Revista de descontaminación industrial, recursos energéticos y sustentabilidad.

Inauguran interconexión entre el SIC y el SING

Inauguran interconexión entre el SIC y el SING

Presidenta Bachelet participó en la puesta en operaciones del nuevo Sistema Eléctrico Nacional, luego de concluidas las obras para la unión de los sistemas SIC y SING.



Martes 21 de noviembre de 2017.- Hasta el Centro de Control del Coordinador Eléctrico Nacional, llegó la Presidenta Michelle Bachelet, acompañada por el ministro de Energía, Andrés Rebolledo, para poner en marcha las operaciones del nuevo Sistema Eléctrico Nacional.

La estructura se extiende por 3.100 km desde Arica a Chiloé, abasteciendo de electricidad a más del 97% de la población nacional. Tendrá una capacidad instalada aproximada de 24.000 MW y una demanda de 11.000 MW, representando el 99% de la capacidad instalada de generación del país. La iniciativa es el resultado de la interconexión del Sistema Interconectado Central (SIC) y del Sistema Interconectado del Norte Grande (SING).

“Nuestro país ha terminado con la absurda situación de tener un sistema eléctrico en el Norte Grande, y otro distinto entre Taltal y Chiloé. Lo que estamos haciendo hoy es borrar esa frontera que interrumpía abruptamente la transmisión eléctrica, que aumentaba los precios y la ineficiencia”, sostuvo.

Las obras comenzaron su construcción en agosto 2015, con una inversión sobre US$ 700 millones. Hasta la fecha, en Chile había dos grandes sistemas interconectados: el SING (Arica a Antofagasta) y el SIC (Taltal hasta la isla grande Chiloé).
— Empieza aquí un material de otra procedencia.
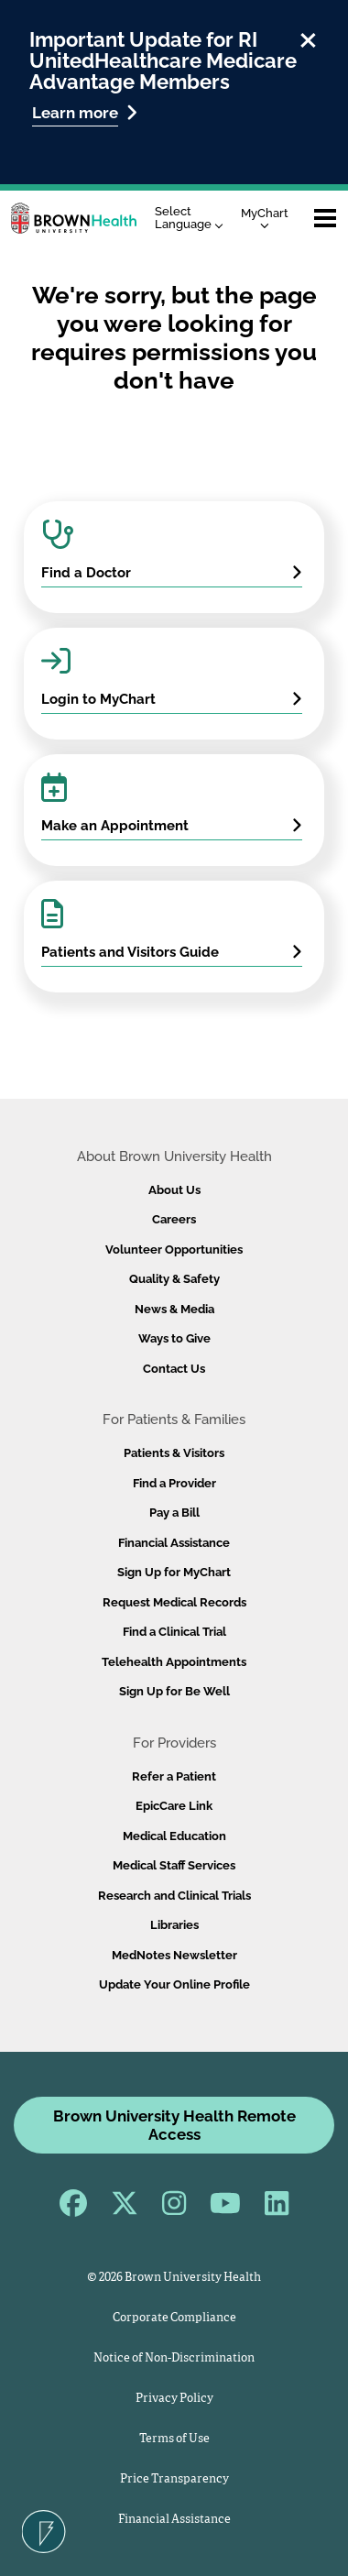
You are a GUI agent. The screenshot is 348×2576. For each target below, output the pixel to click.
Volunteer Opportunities (174, 1249)
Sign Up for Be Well (174, 1691)
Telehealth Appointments (174, 1662)
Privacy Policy (174, 2399)
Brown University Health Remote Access (174, 2125)
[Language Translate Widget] (194, 218)
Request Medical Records (174, 1602)
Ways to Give (174, 1338)
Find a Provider (174, 1483)
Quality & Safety (174, 1279)
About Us (174, 1190)
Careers (174, 1219)
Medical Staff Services (174, 1865)
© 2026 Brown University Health (174, 2278)
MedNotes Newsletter (174, 1955)
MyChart (264, 217)
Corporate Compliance (174, 2318)
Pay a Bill (174, 1512)
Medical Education (174, 1836)
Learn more (84, 112)
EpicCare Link (174, 1806)
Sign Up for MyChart (174, 1572)
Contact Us (174, 1369)
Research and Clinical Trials (174, 1895)
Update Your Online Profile (174, 1984)
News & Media (174, 1309)
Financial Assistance (174, 1543)
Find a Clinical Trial (174, 1632)
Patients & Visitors (174, 1453)
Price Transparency (174, 2479)
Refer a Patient (174, 1776)
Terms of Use (174, 2439)
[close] (308, 37)
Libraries (174, 1925)
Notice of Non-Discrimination (174, 2358)
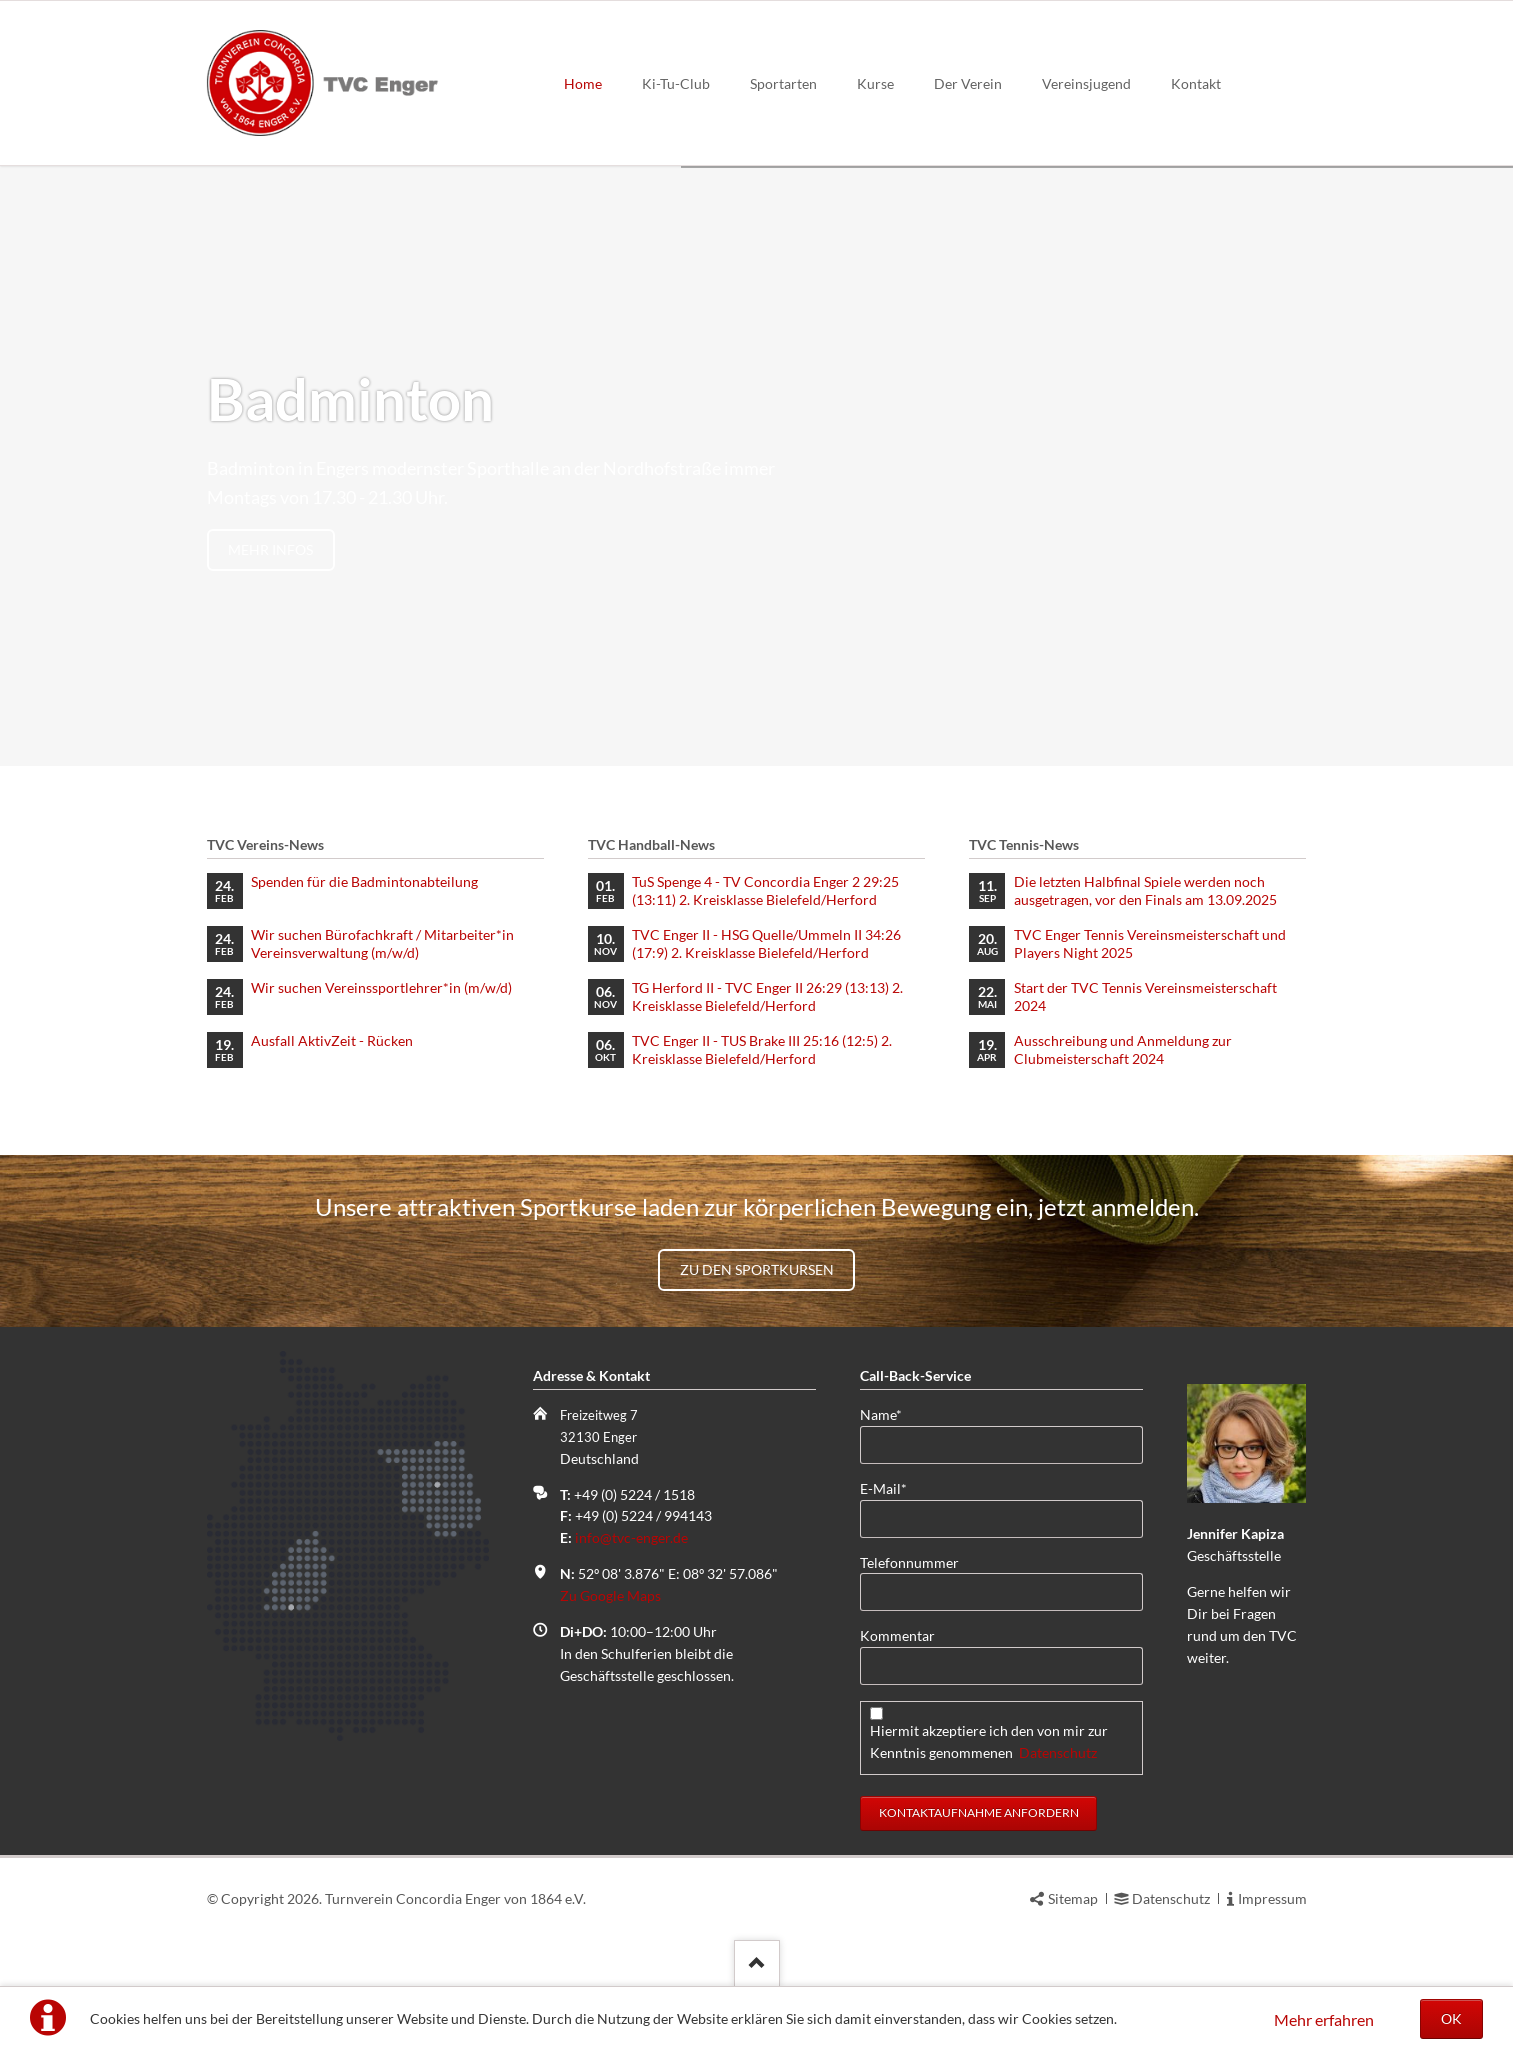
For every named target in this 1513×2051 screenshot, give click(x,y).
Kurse (875, 83)
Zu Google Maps (610, 1595)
A estos se suman el Sistema Eléctrico de Aysén y el de Magallanes.

La interconexión fue impulsada con el propósito de aportar seguridad de suministro y disminuir los precios de la tarifa eléctrica. Así, el nuevo sistema permitirá contar con un mercado eléctrico más eficiente, seguro, más sustentable y, sobre todo, con menores costos.

El estudio de impacto estimó –una vez concretada la interconexión– un aumento del PIB de largo plazo en alrededor de US$ 1.600 millones. En tanto, en el corto plazo, el efecto sobre el PIB llegaría a US$ 500 millones. Esta cifra corresponde a una disminución de los costos del sistema eléctrico y una proyección de reducción de precios asociados a una mayor competencia y disminución de riesgos en el mercado.

“Es, sin duda alguna, la obra de transmisión eléctrica más grande en la historia de Chile y la más compleja técnicamente. Es un hecho que la interconexión es una inyección para nuestro crecimiento: aumentará el PIB, de corto y de largo plazo. Las estimaciones hablan de una expansión de 500 millones de dólares en el primer caso y de 1.600 millones de dólares en el segundo caso”, afirmó la jefa de Estado.


El proyecto, en cifras:

13 millones de horas hombres trabajadas
1.350 torres de más de 80 metros de altura.
600 kilómetros de tendido.
15 mil kilómetros de cable conductor utilizados.
5.000 contenedores movilizados desde distintas partes del mundo.
Cuatro subestaciones construidas: TEN (Mejillones), Los Changos (Mejillones), Cumbre (Diego de Almagro) y Nueva Cardones (Copiapó).
Más de 5.000 trabajadores movilizados.
Más de 100 puntos de trabajo simultáneos durante la construcción de la línea de transmisión.
Más de 200 cruces con otras líneas eléctricas, rutas y vías férreas.